• [What the task requires]: Lay out as a numbered list everything from the line containing "Given: Toggle visibility of trace 2 checkbox" down to the line containing "will (x=66, y=464).", both included. Leave out blank lines.

[Entries on target coordinates]
— START —

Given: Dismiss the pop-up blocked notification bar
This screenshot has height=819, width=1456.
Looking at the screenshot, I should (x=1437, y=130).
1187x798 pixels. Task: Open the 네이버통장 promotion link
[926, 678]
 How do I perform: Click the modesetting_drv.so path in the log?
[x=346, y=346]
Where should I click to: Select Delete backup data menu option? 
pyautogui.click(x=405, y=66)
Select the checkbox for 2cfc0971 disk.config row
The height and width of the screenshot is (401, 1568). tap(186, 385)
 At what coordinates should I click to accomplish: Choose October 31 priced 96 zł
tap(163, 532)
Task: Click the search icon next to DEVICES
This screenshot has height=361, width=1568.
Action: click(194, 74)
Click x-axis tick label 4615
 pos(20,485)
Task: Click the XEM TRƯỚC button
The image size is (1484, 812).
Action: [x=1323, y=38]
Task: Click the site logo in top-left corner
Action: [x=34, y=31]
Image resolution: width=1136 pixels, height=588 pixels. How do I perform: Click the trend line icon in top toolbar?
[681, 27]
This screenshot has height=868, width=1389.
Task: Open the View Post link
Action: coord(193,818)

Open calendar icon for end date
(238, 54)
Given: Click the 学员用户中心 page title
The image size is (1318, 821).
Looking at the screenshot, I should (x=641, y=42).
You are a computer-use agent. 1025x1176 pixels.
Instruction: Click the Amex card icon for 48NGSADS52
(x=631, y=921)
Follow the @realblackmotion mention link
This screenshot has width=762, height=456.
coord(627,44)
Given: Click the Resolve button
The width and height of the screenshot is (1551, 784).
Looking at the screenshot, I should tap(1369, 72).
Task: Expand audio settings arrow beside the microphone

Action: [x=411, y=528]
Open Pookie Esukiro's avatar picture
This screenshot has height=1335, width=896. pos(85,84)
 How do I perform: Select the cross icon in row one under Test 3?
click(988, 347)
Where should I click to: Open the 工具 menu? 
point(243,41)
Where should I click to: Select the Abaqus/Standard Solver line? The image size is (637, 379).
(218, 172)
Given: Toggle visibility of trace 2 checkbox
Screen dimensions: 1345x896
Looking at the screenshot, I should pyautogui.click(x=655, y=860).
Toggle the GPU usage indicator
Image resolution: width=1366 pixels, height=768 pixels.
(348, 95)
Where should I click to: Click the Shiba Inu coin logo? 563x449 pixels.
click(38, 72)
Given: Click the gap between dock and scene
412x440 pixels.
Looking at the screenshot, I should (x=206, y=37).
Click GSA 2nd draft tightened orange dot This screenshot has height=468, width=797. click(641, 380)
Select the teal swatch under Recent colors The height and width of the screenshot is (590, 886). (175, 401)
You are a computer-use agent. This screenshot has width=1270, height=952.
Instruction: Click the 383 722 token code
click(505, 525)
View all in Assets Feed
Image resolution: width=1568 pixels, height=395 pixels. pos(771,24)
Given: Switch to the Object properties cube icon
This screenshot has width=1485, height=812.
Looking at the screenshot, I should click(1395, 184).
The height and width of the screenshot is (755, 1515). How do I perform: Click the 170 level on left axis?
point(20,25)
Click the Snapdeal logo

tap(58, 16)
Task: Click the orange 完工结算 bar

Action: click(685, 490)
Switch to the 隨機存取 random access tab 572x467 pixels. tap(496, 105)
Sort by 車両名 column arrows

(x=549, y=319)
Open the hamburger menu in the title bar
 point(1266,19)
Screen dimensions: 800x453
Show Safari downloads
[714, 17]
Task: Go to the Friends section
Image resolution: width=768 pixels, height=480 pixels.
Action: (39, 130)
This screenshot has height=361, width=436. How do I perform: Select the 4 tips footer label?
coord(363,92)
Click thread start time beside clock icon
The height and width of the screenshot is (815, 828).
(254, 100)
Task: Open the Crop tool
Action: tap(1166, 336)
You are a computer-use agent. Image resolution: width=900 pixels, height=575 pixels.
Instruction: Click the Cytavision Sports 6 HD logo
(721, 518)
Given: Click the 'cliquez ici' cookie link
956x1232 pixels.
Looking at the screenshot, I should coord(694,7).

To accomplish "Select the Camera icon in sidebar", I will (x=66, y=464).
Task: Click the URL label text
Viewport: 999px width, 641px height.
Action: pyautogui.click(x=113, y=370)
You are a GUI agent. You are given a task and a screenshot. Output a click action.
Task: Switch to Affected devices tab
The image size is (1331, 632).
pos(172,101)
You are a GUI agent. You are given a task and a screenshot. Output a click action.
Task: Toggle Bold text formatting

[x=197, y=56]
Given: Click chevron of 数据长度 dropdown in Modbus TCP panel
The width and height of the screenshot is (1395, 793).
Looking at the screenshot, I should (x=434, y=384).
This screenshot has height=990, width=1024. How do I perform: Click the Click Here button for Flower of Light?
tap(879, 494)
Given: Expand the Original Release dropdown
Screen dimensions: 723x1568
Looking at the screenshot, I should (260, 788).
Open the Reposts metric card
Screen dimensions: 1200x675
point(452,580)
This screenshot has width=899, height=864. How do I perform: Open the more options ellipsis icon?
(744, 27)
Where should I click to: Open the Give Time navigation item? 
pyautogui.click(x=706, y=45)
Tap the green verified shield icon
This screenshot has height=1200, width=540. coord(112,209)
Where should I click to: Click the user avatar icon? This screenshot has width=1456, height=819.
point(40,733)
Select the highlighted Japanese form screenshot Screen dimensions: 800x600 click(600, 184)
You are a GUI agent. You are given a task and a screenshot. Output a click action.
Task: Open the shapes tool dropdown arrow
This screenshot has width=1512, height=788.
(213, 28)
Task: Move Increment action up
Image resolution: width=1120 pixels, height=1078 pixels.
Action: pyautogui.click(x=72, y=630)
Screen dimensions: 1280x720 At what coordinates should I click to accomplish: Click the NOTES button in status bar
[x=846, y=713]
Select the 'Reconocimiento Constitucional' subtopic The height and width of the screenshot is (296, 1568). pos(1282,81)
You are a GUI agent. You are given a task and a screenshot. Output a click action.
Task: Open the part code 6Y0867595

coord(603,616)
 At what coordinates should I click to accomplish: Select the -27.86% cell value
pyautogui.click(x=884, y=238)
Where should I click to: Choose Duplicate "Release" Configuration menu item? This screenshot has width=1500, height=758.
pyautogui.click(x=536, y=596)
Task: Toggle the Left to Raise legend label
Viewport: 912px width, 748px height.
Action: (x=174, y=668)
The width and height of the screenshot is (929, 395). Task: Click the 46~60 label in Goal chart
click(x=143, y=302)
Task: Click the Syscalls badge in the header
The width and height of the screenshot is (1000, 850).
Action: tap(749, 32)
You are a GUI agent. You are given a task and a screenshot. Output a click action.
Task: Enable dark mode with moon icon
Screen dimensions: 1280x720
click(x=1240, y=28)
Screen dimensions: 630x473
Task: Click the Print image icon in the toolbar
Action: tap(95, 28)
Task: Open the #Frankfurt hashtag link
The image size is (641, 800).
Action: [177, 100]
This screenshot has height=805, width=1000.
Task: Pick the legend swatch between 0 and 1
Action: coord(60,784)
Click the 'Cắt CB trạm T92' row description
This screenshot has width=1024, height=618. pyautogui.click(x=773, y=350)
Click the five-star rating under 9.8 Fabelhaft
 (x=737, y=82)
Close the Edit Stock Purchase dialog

— END —

• [Solution to the exercise]:
1. Given: Toggle visibility of trace 2 checkbox
2. Screen dimensions: 1345x896
3. Looking at the screenshot, I should pyautogui.click(x=655, y=860).
4. Toggle the GPU usage indicator
5. Image resolution: width=1366 pixels, height=768 pixels.
6. (348, 95)
7. Where should I click to: Click the Shiba Inu coin logo? 563x449 pixels.
8. click(38, 72)
9. Given: Click the gap between dock and scene
10. 412x440 pixels.
11. Looking at the screenshot, I should (x=206, y=37).
12. Click GSA 2nd draft tightened orange dot This screenshot has height=468, width=797. click(641, 380)
13. Select the teal swatch under Recent colors The height and width of the screenshot is (590, 886). (175, 401)
14. You are a computer-use agent. This screenshot has width=1270, height=952.
15. Instruction: Click the 383 722 token code
16. click(505, 525)
17. View all in Assets Feed
18. Image resolution: width=1568 pixels, height=395 pixels. pos(771,24)
19. Given: Switch to the Object properties cube icon
20. This screenshot has width=1485, height=812.
21. Looking at the screenshot, I should click(1395, 184).
22. The height and width of the screenshot is (755, 1515). How do I perform: Click the 170 level on left axis?
23. point(20,25)
24. Click the Snapdeal logo
25. tap(58, 16)
26. Task: Click the orange 完工结算 bar
27. Action: click(685, 490)
28. Switch to the 隨機存取 random access tab 572x467 pixels. tap(496, 105)
29. Sort by 車両名 column arrows
30. (x=549, y=319)
31. Open the hamburger menu in the title bar
32.  point(1266,19)
33. Screen dimensions: 800x453
34. Show Safari downloads
35. [714, 17]
36. Task: Go to the Friends section
37. Image resolution: width=768 pixels, height=480 pixels.
38. Action: (39, 130)
39. This screenshot has height=361, width=436. How do I perform: Select the 4 tips footer label?
40. coord(363,92)
41. Click thread start time beside clock icon
42. The height and width of the screenshot is (815, 828).
43. (254, 100)
44. Task: Open the Crop tool
45. Action: tap(1166, 336)
46. You are a computer-use agent. Image resolution: width=900 pixels, height=575 pixels.
47. Instruction: Click the Cytavision Sports 6 HD logo
48. (721, 518)
49. Given: Click the 'cliquez ici' cookie link
50. 956x1232 pixels.
51. Looking at the screenshot, I should coord(694,7).
52. To accomplish "Select the Camera icon in sidebar", I will (x=66, y=464).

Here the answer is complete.